The culmination of his lifelong work, after returning to the Illinois faculty from ASU, Stafford established CREA as a College center in 2011. In 2023, CREA was designated a permanent Center of the University of Illinois Urbana-Champaign. Denice Hood says it remains the ideal place for CREA to call home.

“Some of the greatest contributions to the field of assessment and evaluation have emerged from the College of Education at Illinois,” says Hood. “CREA is unique in that its history is embedded in the College, a national leader in the academic area of evaluation and assessment.
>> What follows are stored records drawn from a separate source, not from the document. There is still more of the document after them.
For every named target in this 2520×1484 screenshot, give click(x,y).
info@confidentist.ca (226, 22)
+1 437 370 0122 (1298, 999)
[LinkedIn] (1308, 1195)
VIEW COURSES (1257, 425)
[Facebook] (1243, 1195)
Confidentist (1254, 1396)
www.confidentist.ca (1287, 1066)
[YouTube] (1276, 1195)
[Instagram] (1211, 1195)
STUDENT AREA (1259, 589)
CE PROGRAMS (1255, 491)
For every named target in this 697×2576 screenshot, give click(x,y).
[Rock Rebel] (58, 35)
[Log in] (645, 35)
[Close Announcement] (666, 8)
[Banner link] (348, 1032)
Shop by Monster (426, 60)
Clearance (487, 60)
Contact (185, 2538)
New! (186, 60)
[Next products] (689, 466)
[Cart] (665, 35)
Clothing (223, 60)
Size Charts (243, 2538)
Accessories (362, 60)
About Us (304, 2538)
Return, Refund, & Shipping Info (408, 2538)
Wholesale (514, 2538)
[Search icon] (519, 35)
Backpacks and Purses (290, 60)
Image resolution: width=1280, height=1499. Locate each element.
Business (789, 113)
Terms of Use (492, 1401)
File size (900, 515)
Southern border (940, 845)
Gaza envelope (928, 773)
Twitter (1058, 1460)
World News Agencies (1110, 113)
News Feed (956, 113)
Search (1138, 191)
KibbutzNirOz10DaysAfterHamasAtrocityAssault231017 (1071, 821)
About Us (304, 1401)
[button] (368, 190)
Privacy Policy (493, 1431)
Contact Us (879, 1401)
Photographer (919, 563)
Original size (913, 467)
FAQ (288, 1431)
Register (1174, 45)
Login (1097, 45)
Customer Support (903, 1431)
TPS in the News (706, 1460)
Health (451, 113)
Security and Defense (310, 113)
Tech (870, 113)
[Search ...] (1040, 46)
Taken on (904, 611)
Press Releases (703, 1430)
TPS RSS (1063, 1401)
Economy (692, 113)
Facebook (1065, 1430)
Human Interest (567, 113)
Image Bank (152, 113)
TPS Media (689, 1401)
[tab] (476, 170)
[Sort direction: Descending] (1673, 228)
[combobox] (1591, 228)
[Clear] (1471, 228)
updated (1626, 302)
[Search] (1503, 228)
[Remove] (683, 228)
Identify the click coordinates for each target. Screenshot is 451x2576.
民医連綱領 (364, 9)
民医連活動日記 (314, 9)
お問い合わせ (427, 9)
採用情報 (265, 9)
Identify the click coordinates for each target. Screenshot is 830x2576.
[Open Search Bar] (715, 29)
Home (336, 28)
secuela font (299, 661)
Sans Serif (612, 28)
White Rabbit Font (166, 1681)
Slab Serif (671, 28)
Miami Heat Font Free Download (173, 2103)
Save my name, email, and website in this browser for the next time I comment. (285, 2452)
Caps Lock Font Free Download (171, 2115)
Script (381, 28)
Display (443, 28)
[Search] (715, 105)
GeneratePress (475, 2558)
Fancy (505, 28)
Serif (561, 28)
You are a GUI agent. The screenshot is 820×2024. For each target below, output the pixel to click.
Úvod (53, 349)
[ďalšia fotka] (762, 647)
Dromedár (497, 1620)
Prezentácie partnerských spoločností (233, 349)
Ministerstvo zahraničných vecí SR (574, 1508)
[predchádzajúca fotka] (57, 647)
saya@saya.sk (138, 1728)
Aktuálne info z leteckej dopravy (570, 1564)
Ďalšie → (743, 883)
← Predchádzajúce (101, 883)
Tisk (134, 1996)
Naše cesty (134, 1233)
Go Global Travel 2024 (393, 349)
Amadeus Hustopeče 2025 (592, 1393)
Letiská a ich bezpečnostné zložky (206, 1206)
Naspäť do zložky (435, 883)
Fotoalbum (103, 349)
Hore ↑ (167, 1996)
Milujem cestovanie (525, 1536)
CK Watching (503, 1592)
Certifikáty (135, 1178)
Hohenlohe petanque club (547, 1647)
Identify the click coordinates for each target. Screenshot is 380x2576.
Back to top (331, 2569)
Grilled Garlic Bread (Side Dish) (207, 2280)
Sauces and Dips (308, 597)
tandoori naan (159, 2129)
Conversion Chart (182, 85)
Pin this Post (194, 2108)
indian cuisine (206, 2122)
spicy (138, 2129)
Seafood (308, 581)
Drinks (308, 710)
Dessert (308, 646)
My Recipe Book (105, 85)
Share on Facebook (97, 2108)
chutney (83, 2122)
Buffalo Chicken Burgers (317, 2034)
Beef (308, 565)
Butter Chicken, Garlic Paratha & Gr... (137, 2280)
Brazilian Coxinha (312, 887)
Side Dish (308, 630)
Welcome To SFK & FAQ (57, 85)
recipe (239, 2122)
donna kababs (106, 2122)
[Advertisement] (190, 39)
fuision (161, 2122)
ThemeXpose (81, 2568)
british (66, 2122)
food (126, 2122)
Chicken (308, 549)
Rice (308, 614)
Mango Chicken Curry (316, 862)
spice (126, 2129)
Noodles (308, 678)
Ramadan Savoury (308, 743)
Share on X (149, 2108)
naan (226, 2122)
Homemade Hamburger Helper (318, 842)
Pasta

I believe it’s critical that the Center stay connected to faculty who are continuing to grow the scholarship of theory and evaluation.”

For her part, Bertrand Jones never anticipated coming to Illinois but is honored with the opportunity to lead.

“When I became faculty at Florida State University, I continued my involvement with CREA as an affiliate,” she says. “It has shaped my approach to being director, given my knowledge of the Center’s history, of what Stafford intended CREA to be, and what CREA has come to mean to its community.

“Being named director is very meaningful for me because of that legacy that I've been a part of, but also, get to be a part of shaping and continuing for Stafford,” says Bertrand Jones.

More Than a Conference

“Everybody knows that CREA does the conference, so people go ‘oh CREA, it's a conference!’ Yes. And much more than a conference,” says Bertrand Jones.

Hood describes the conference as “just big enough to have a wide perspective of views and a vibrant intellectual community, but small enough for people to get to know each other and bond.”  She calls it a safe place for scholars and practitioners to get constructive feedback, be mentored and nurtured. “It gives people the energy to do the work,” she says.

Work that’s become increasingly difficult, says Bertrand Jones.

“Obviously, this work has “culturally responsive” in its name—words that are currently on the banned terms list,” she says. “One of the things I want us to talk about this year is what does this mean for us? How does this shape our approach to CREA's existence? We are a core part of the evaluation profession. But there are very real restrictions people who practice culturally responsive evaluation are facing right now.”

Over the next year, CREA will be leading conversations about these issues with program evaluators around the world.

“We want to know the perspectives from evaluators in the field. What are some of their suggestions about how they are navigating, and how CREA can support their efforts?” explains Bertrand Jones. “We want to find out how folks are feeling, what they need, and how we can continue to do this work.”